*Work to do*. Reproduce every line of the listing below without changing anything.

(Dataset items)
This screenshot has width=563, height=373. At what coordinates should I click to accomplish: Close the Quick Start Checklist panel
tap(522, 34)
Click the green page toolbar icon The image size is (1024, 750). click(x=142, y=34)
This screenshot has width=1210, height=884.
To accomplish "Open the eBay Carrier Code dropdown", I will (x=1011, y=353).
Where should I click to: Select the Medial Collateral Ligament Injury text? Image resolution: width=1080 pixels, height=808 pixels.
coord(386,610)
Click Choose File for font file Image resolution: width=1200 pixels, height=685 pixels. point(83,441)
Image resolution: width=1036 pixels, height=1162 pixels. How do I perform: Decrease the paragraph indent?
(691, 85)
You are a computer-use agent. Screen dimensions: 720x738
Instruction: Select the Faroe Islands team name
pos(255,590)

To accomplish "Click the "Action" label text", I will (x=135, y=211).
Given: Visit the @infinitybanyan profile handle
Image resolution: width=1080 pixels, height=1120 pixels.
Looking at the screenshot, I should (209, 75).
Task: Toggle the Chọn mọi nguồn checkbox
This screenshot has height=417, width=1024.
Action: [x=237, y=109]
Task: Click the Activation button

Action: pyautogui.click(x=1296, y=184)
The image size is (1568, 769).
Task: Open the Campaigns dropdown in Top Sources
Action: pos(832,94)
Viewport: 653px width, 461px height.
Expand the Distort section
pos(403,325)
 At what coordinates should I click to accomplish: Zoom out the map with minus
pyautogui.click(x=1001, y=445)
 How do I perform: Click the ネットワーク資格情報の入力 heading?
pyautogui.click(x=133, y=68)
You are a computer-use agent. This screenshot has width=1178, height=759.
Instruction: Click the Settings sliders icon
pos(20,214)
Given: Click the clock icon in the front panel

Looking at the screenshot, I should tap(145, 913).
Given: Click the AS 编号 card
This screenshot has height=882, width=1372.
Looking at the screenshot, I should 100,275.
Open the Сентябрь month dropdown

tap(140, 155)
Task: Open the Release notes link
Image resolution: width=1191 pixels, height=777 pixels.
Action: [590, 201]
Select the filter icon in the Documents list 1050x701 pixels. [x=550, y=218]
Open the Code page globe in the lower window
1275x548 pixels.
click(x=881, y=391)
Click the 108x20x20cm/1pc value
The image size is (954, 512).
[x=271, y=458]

*Solution below*.
This screenshot has width=563, height=373. At what coordinates should I click to accomplish: Close the Quick Start Checklist panel
tap(522, 34)
Click the green page toolbar icon The image size is (1024, 750). click(x=142, y=34)
This screenshot has width=1210, height=884.
To accomplish "Open the eBay Carrier Code dropdown", I will (x=1011, y=353).
Where should I click to: Select the Medial Collateral Ligament Injury text? Image resolution: width=1080 pixels, height=808 pixels.
coord(386,610)
Click Choose File for font file Image resolution: width=1200 pixels, height=685 pixels. point(83,441)
Image resolution: width=1036 pixels, height=1162 pixels. How do I perform: Decrease the paragraph indent?
(691, 85)
You are a computer-use agent. Screen dimensions: 720x738
Instruction: Select the Faroe Islands team name
pos(255,590)

To accomplish "Click the "Action" label text", I will (x=135, y=211).
Given: Visit the @infinitybanyan profile handle
Image resolution: width=1080 pixels, height=1120 pixels.
Looking at the screenshot, I should (209, 75).
Task: Toggle the Chọn mọi nguồn checkbox
This screenshot has height=417, width=1024.
Action: [x=237, y=109]
Task: Click the Activation button

Action: pyautogui.click(x=1296, y=184)
The image size is (1568, 769).
Task: Open the Campaigns dropdown in Top Sources
Action: pos(832,94)
Viewport: 653px width, 461px height.
Expand the Distort section
pos(403,325)
 At what coordinates should I click to accomplish: Zoom out the map with minus
pyautogui.click(x=1001, y=445)
 How do I perform: Click the ネットワーク資格情報の入力 heading?
pyautogui.click(x=133, y=68)
You are a computer-use agent. This screenshot has width=1178, height=759.
Instruction: Click the Settings sliders icon
pos(20,214)
Given: Click the clock icon in the front panel

Looking at the screenshot, I should tap(145, 913).
Given: Click the AS 编号 card
This screenshot has height=882, width=1372.
Looking at the screenshot, I should 100,275.
Open the Сентябрь month dropdown

tap(140, 155)
Task: Open the Release notes link
Image resolution: width=1191 pixels, height=777 pixels.
Action: [590, 201]
Select the filter icon in the Documents list 1050x701 pixels. [x=550, y=218]
Open the Code page globe in the lower window
1275x548 pixels.
click(x=881, y=391)
Click the 108x20x20cm/1pc value
The image size is (954, 512).
[x=271, y=458]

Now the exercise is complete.